**Task**
Nothing but the lines from the top of the records through the line with "EatLove Blog (36, 2443)" should be returned, exactly, and without pictures.

**Records supplied**
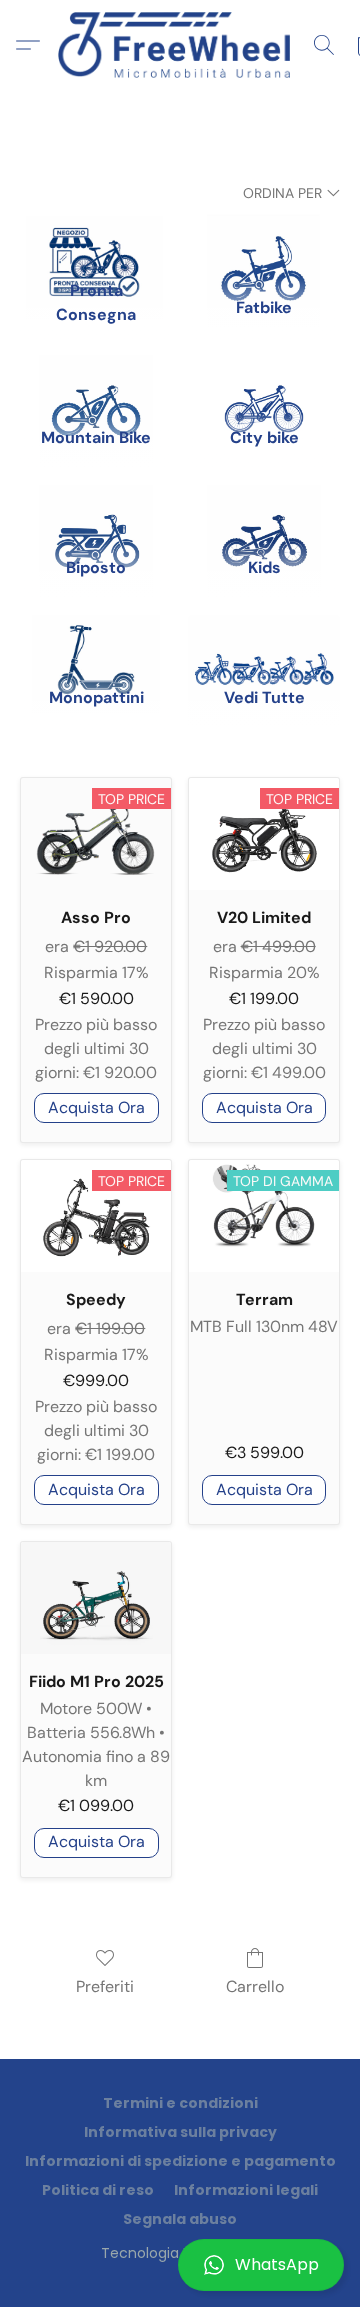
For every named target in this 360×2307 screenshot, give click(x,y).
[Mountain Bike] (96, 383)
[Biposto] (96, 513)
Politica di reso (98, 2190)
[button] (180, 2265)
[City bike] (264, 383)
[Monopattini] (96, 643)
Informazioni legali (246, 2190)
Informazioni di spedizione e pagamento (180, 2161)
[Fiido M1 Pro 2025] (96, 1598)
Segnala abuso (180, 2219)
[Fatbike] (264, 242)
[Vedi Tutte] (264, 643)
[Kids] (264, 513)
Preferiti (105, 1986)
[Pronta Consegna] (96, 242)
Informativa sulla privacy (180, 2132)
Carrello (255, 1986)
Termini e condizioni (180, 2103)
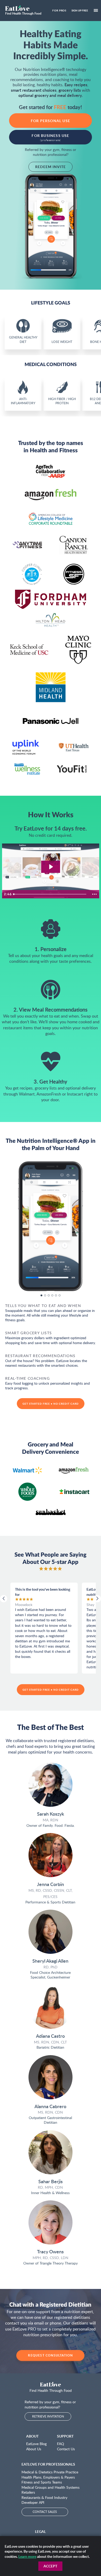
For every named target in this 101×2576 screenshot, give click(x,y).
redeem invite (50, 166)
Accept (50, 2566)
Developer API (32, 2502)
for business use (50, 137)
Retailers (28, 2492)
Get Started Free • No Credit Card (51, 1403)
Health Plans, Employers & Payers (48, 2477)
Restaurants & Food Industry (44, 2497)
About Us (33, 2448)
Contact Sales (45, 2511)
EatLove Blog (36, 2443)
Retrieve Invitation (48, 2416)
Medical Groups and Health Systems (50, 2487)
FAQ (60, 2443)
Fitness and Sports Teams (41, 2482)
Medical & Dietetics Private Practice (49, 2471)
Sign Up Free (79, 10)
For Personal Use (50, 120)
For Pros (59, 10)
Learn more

**Task solution**
For every named target in this 360×2307 screenshot, give click(x,y).
[Mountain Bike] (96, 383)
[Biposto] (96, 513)
Politica di reso (98, 2190)
[button] (180, 2265)
[City bike] (264, 383)
[Monopattini] (96, 643)
Informazioni legali (246, 2190)
Informazioni di spedizione e pagamento (180, 2161)
[Fiido M1 Pro 2025] (96, 1598)
Segnala abuso (180, 2219)
[Fatbike] (264, 242)
[Vedi Tutte] (264, 643)
[Kids] (264, 513)
Preferiti (105, 1986)
[Pronta Consegna] (96, 242)
Informativa sulla privacy (180, 2132)
Carrello (255, 1986)
Termini e condizioni (180, 2103)
For every named target in this 101×2576 screenshot, give click(x,y).
redeem invite (50, 166)
Accept (50, 2566)
Developer API (32, 2502)
for business use (50, 137)
Retailers (28, 2492)
Get Started Free • No Credit Card (51, 1403)
Health Plans, Employers & Payers (48, 2477)
Restaurants & Food Industry (44, 2497)
About Us (33, 2448)
Contact Sales (45, 2511)
EatLove Blog (36, 2443)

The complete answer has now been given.